Desde que Javier Milei asumió la presidencia, dos empresas vinculadas al entorno íntimo del titular de la Cámara de Diputados, Martín Menem, se convirtieron en protagonistas silenciosas del nuevo mapa de contratistas estatales. Se trata de Global Protection Service (GPS) Group, dedicada a la seguridad privada, y La Bizantina S.G. S.A., que presta servicios de limpieza. Ambas acumulan adjudicaciones por más de 4.300 millones de pesos en tan solo un año y medio, sin antecedentes previos en la administración pública.

El caso de GPS Group es particularmente revelador. Su aparición en el mercado estatal fue súbita y coincide con la retirada formal de Martín Menem de Tech Security, la firma que había fundado junto a sus hermanos y que hasta 2023 concentraba varios contratos públicos. GPS no solo absorbió algunos de esos contratos, sino que los amplió. Su nuevo rostro visible es Evangelina Inés Hazaff, pero la figura detrás del negocio es su hermano, Nicolás “El Turco” Hazaff, un empresario tan influyente como escurridizo.

La red tejida por los Hazaff y los Menem permitió que GPS ganara licitaciones claves con organismos como la ANDIS, el INCUCAI, ENARGAS, ANAC y el Teatro Nacional Cervantes.

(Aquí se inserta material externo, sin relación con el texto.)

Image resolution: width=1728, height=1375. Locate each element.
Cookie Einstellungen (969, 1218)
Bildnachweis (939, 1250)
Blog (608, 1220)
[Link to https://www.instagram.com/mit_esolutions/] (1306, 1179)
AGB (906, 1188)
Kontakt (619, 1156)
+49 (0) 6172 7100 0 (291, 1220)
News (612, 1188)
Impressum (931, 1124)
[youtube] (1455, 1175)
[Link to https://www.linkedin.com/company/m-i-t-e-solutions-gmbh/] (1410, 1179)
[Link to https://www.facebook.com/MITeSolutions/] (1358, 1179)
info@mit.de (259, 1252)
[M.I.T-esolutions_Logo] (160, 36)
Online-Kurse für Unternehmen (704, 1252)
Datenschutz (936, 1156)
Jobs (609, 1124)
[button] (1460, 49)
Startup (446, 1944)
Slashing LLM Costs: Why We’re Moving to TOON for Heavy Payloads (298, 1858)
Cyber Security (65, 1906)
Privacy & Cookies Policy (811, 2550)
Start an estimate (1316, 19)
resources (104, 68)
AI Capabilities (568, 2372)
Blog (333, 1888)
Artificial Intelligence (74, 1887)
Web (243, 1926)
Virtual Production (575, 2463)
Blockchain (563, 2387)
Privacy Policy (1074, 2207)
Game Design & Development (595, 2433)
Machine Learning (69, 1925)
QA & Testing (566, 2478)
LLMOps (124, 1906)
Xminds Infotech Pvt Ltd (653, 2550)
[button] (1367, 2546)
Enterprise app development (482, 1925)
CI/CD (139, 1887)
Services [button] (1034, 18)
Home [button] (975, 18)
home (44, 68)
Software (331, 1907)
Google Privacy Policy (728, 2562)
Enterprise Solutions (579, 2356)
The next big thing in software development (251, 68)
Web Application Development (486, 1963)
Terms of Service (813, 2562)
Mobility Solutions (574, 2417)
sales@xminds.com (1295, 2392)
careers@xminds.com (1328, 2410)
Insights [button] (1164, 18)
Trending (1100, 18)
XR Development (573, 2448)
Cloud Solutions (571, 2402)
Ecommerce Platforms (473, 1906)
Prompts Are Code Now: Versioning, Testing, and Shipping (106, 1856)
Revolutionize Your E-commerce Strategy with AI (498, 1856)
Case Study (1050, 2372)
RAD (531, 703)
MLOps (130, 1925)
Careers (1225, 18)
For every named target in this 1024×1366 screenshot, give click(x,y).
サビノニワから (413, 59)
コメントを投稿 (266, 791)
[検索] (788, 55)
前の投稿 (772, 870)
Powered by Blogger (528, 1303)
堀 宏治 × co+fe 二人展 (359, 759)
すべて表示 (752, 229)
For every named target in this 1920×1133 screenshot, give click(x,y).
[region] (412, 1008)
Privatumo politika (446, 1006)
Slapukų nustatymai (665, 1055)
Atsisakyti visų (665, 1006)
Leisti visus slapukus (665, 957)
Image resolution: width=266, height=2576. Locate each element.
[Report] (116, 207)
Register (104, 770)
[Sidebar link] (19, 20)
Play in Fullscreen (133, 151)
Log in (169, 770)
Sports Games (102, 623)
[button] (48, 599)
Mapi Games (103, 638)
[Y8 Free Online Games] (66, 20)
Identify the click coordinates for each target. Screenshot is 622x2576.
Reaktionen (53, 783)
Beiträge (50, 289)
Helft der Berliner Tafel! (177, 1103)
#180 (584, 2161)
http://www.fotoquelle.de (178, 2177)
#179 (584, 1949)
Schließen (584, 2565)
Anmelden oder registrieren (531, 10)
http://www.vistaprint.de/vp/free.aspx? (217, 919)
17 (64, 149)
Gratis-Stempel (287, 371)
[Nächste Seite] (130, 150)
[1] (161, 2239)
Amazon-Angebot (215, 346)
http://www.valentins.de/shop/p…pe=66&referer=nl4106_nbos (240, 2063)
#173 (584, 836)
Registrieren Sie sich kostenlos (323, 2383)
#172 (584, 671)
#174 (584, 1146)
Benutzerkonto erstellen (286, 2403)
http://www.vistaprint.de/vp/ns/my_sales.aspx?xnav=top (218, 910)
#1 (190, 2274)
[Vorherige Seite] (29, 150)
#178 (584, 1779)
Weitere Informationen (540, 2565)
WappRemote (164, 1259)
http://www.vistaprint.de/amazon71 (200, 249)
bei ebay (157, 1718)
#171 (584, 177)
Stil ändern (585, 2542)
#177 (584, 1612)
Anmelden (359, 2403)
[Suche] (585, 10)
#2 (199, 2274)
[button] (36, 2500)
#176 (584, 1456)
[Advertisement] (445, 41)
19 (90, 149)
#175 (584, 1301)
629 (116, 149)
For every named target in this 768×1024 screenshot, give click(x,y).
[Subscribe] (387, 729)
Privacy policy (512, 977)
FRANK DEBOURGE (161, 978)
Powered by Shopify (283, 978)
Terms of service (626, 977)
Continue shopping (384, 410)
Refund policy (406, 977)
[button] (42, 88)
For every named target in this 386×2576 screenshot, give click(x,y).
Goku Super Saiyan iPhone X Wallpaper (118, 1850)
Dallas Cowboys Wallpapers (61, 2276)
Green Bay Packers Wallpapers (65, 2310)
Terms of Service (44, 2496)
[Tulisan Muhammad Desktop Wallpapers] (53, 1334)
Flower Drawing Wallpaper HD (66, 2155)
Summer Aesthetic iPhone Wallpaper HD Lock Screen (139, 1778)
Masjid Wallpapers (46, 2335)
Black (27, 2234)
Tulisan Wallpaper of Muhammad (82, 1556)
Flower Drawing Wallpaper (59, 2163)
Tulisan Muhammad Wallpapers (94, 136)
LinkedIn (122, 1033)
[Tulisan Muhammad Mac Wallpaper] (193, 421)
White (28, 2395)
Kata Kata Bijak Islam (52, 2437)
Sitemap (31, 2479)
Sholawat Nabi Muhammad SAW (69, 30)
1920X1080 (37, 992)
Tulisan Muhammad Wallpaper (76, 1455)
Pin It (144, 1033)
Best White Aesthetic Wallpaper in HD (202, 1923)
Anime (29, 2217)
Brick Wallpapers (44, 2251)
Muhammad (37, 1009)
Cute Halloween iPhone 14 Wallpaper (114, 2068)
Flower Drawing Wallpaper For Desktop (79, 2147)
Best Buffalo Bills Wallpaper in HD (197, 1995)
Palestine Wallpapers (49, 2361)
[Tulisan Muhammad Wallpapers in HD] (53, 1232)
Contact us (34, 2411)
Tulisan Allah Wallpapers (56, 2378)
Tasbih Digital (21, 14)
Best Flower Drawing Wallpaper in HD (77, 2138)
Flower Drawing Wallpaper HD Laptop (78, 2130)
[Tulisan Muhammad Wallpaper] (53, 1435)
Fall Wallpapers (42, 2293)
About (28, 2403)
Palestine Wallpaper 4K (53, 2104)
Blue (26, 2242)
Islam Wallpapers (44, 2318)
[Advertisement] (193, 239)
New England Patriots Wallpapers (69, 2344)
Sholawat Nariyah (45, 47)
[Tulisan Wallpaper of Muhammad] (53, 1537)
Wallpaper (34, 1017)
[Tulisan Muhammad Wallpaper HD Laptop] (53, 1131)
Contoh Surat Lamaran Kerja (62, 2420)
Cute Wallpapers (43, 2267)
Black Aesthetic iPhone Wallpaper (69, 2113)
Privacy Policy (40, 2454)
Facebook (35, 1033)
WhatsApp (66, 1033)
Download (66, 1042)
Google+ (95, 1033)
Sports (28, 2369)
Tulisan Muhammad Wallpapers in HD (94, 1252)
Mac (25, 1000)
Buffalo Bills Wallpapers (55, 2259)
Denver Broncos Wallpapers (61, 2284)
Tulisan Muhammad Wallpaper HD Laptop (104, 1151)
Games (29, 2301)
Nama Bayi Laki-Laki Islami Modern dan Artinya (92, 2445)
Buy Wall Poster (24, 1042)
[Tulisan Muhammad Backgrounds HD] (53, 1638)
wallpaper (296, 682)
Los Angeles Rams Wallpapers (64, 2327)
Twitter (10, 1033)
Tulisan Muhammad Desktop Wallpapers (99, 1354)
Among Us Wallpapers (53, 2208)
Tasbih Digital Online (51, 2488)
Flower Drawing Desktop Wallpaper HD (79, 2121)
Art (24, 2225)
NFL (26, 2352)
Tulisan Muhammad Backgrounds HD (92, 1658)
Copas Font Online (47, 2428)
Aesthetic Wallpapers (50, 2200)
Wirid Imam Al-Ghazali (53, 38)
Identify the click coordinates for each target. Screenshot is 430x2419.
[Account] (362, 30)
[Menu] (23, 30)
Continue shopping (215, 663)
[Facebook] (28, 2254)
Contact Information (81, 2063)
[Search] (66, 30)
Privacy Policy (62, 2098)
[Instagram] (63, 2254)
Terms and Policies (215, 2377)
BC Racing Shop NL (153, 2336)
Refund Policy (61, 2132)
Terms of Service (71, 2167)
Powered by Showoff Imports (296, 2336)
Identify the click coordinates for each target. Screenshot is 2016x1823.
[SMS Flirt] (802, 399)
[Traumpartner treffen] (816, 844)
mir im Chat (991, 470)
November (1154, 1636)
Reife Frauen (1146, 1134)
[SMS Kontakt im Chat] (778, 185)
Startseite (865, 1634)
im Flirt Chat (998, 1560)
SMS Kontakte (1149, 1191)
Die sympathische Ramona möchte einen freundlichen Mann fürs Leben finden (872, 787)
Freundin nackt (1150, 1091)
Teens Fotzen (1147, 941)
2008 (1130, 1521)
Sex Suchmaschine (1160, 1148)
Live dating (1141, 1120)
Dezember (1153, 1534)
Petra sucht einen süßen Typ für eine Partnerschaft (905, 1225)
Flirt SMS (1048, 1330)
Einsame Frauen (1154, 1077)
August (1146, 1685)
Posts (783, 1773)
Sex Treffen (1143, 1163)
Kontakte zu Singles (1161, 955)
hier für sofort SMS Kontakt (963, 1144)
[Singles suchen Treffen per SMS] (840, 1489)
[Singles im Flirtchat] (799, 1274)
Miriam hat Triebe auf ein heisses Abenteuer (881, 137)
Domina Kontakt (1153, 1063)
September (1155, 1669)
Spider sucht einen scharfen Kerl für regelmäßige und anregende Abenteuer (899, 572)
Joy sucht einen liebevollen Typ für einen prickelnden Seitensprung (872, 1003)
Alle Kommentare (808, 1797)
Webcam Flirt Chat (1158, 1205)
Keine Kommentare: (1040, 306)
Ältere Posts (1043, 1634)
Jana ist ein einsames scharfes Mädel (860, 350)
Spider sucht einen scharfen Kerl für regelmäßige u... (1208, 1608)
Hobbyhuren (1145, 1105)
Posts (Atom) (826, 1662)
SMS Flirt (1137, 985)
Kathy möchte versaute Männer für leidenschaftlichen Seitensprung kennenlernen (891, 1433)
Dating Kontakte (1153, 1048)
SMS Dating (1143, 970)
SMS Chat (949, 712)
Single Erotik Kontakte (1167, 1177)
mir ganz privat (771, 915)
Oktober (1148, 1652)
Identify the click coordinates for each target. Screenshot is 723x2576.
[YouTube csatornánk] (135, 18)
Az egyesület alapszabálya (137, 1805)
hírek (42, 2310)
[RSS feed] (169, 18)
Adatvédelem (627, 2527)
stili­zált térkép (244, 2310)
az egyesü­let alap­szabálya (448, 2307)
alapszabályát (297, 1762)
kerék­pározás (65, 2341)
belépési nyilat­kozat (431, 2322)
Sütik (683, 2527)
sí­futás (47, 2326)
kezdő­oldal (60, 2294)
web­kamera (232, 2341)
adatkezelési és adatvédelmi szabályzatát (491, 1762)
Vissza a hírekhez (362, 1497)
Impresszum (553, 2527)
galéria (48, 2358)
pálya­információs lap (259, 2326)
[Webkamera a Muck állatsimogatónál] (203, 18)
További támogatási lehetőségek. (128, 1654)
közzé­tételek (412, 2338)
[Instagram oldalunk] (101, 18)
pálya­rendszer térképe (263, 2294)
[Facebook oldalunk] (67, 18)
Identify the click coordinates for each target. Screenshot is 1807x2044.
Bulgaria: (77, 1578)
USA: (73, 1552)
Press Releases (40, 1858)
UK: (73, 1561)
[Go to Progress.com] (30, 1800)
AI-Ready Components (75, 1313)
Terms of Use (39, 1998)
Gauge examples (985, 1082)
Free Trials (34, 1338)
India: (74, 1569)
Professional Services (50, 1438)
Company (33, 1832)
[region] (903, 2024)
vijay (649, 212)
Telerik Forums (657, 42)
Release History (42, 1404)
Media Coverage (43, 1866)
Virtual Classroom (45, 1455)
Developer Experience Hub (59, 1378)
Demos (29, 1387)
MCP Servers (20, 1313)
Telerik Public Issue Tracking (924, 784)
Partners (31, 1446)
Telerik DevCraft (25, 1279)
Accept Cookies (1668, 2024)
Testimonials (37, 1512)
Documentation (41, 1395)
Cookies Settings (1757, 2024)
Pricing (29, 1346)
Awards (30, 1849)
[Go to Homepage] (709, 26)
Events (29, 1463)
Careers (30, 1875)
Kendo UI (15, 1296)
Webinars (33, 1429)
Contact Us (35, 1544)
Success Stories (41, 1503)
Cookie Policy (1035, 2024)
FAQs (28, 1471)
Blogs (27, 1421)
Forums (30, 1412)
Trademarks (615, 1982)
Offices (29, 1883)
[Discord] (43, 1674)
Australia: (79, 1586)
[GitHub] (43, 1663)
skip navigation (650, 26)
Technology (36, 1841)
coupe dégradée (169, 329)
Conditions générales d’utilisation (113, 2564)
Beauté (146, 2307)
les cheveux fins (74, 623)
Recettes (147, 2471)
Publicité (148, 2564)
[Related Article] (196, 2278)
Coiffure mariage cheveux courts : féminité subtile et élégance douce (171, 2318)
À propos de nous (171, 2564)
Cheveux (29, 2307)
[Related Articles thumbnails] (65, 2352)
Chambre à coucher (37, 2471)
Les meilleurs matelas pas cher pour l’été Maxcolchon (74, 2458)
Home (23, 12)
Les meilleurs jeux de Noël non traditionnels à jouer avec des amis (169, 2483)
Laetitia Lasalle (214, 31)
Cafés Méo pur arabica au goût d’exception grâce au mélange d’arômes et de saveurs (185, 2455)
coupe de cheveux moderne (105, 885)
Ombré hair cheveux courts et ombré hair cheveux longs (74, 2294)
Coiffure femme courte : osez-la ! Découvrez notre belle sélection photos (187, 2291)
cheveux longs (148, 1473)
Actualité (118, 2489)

Varios de esos contratos fueron prorrogados y ampliados, elevando sus cifras a niveles millonarios. Un caso significativo es el del Teatro Cervantes, donde un contrato inicial de $152 millones fue renovado por $448 millones, apenas un año después.

Los lazos empresariales también se extienden al rubro de limpieza. La Bizantina, presidida por el cuñado de Hazaff, Claudio Oberst, recibió contratos del propio Congreso Nacional —dirigido por Martín Menem— y de dependencias del Ministerio de Seguridad. Solo el servicio de limpieza de la Cámara baja fue adjudicado por $694,7 millones, cifra que se suma a otros contratos por más de $650 millones en el Ejecutivo.

Ambas compañías fueron beneficiadas durante una etapa en la que el Gobierno nacional impulsó una supuesta desregulación y recorte del gasto público. Sin embargo, en paralelo, se abrieron oportunidades para que empresas sin antecedentes previos ingresaran al circuito estatal con contratos millonarios, en procesos en los que la competencia y la transparencia están en entredicho.

La estrategia del clan Menem parece replicar una fórmula ya conocida en la política argentina: delegar responsabilidades en hermanos, cuñados o testaferros para seguir operando en el mundo de los negocios mientras se ejerce un cargo público. Como si esto no bastara, GPS ya se posiciona para desembarcar en el negocio del transporte aéreo, con el lanzamiento de Global Handling, una marca orientada a aprovechar la desregulación del sistema de cargas aeroportuarias.

El presidente de la Cámara baja declaró recientemente que viaja “perfecto” con Aerolíneas Argentinas. Sus elogios no son casuales: GPS ya terceriza servicios de seguridad vinculados con esa empresa estatal, con contratos no públicos que, según estimaciones, superarían los mil millones de pesos al año.

Lo que emerge del análisis de este entramado es una estructura empresarial familiar que, lejos de achicar al Estado, ha sabido adaptarse para beneficiarse de él. La prédica anticasta pierde sustancia cuando quienes la enarbolan tienen vínculos tan estrechos con negocios estatales. En definitiva, bajo el discurso de austeridad y eficiencia, algunos viejos hábitos de la política argentina parecen gozar de excelente salud.